Task to complete
Find and copy each line of the data that includes "every".

Recorded data

^^^^

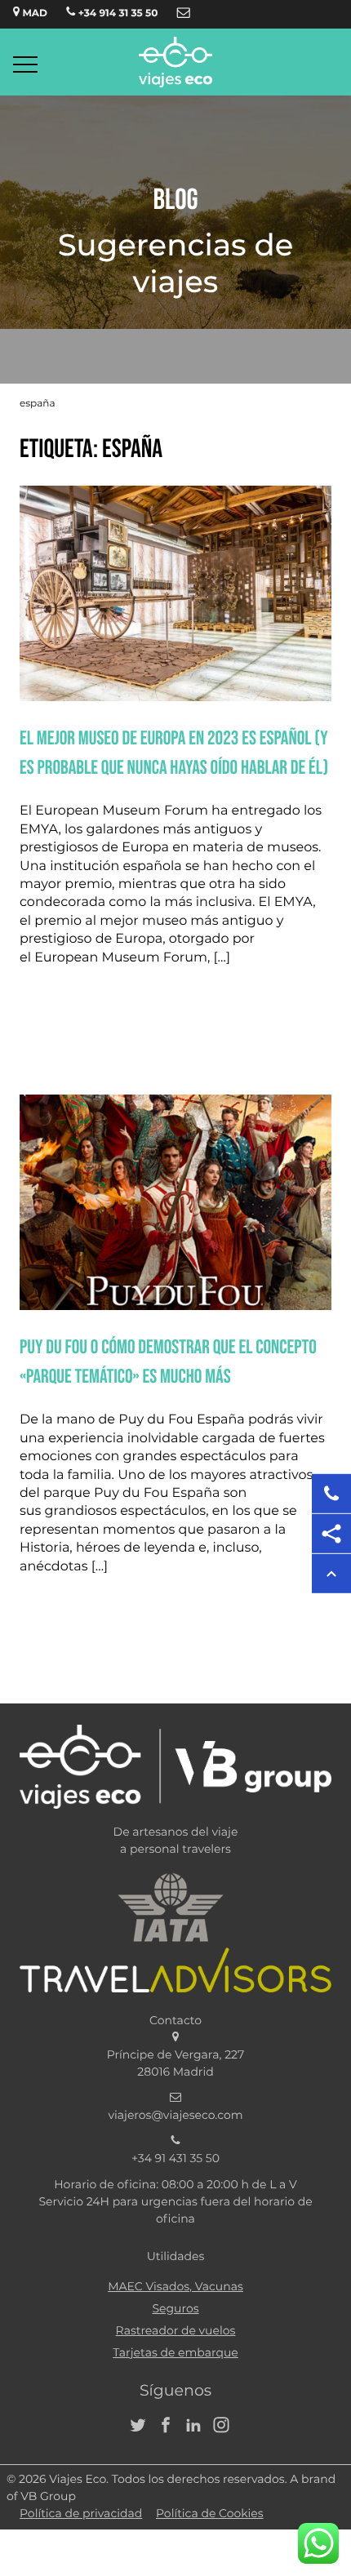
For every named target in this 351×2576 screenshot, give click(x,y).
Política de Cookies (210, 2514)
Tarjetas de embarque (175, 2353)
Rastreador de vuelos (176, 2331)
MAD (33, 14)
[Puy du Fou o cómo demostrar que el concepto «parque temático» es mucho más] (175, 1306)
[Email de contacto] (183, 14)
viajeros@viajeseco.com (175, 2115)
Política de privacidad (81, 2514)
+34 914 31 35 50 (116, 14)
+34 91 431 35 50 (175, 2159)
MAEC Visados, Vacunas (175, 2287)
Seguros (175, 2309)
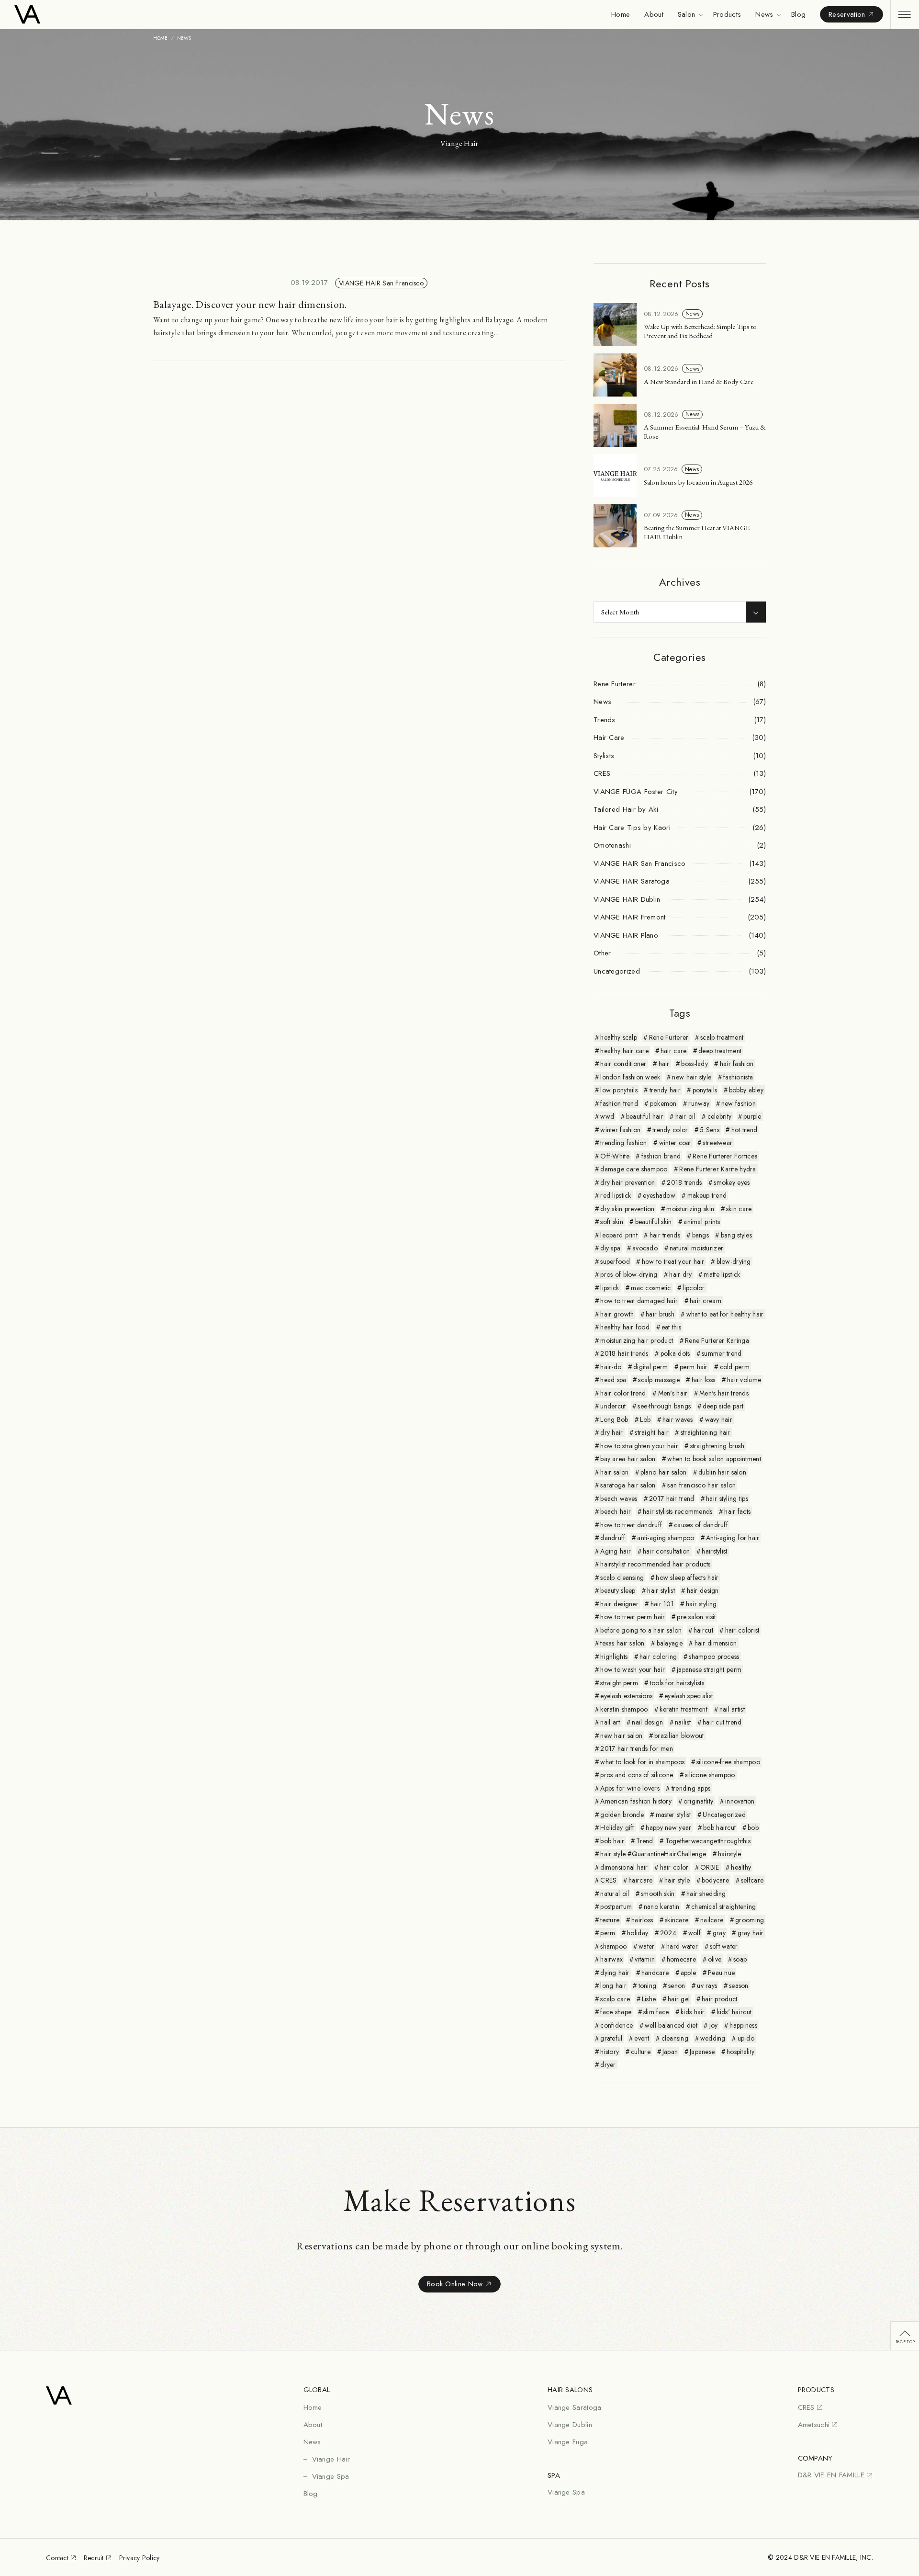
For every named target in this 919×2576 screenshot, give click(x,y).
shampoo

^^^^

Response area
For every named target in this 351×2576 screenshot, give click(x,y).
For every named target in this 919×2576 screenshot, give click(x,y).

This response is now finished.